> _DIRECTIONS FOR THIS TASK_: Exact copy, pictures excluded: the lines from the one containing "Task: Click the File Browser logo" to the end of the listing.

> _RECORDED INFORMATION_:
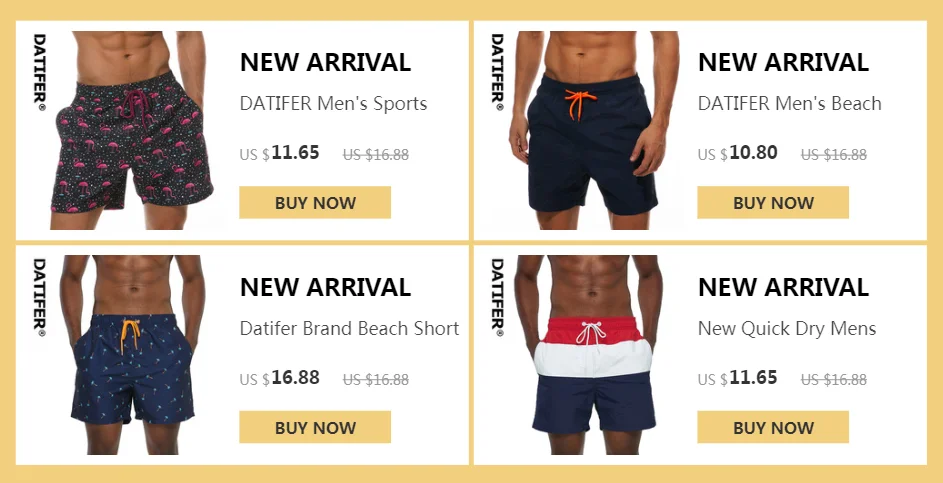Image resolution: width=943 pixels, height=483 pixels.
Task: Open the red white navy striped shorts image
Action: tap(591, 355)
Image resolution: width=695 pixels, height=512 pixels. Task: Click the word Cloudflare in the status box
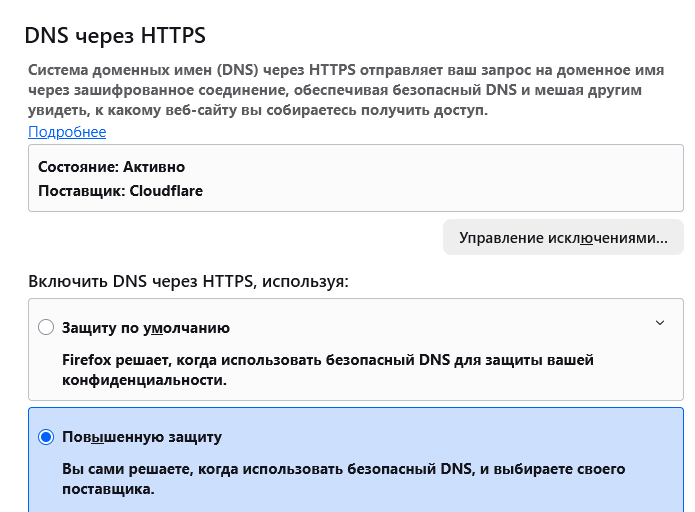166,190
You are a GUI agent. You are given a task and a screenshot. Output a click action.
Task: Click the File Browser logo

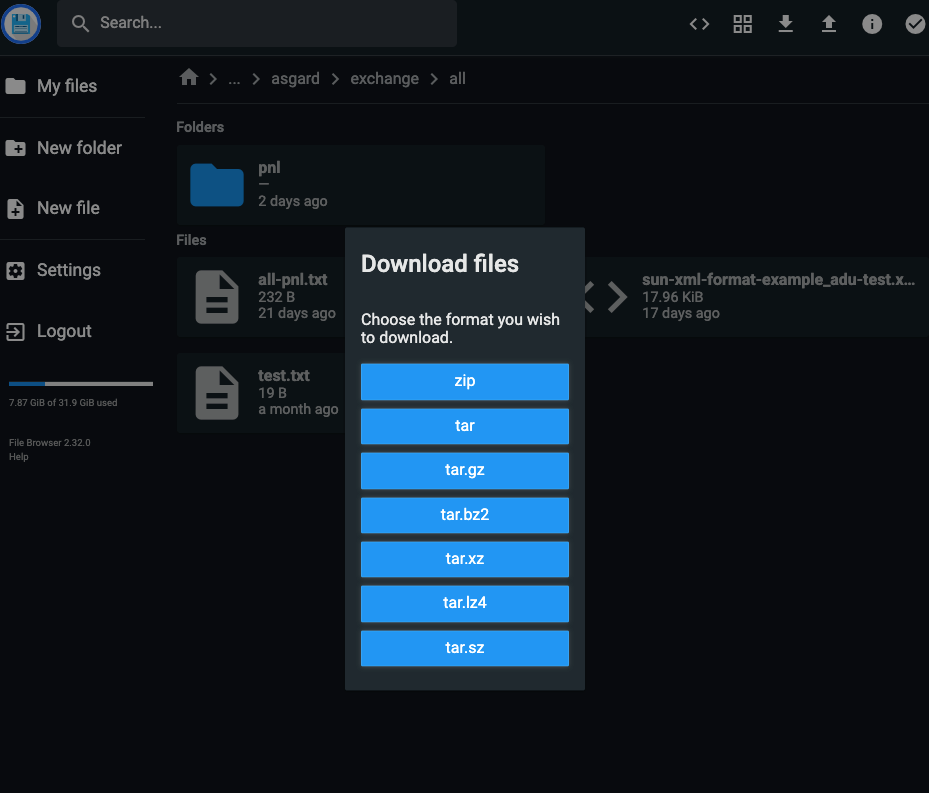click(x=21, y=24)
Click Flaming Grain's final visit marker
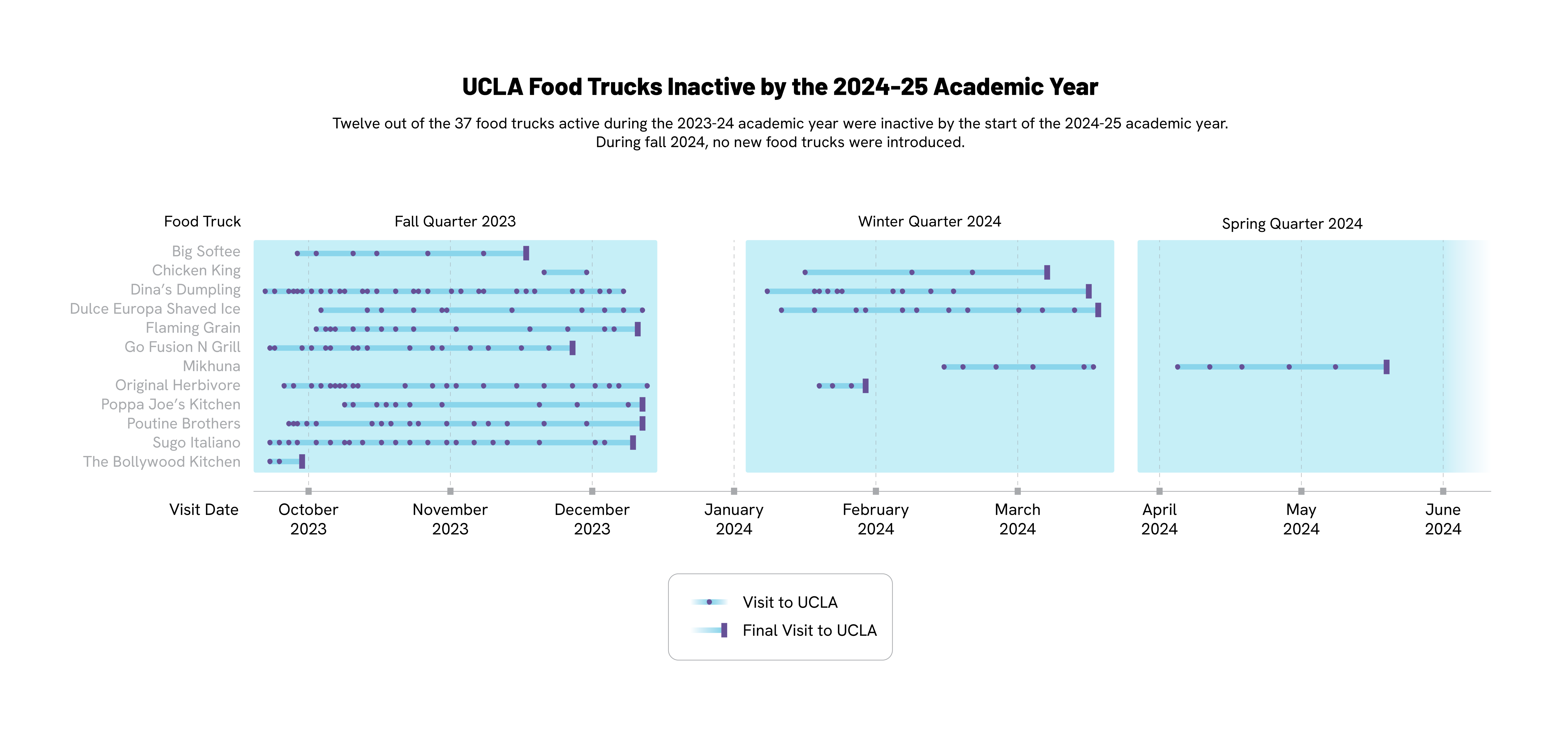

> _ANSWER TO THIS TASK_:
Task: Click the File Browser logo

click(x=21, y=24)
Click Flaming Grain's final visit marker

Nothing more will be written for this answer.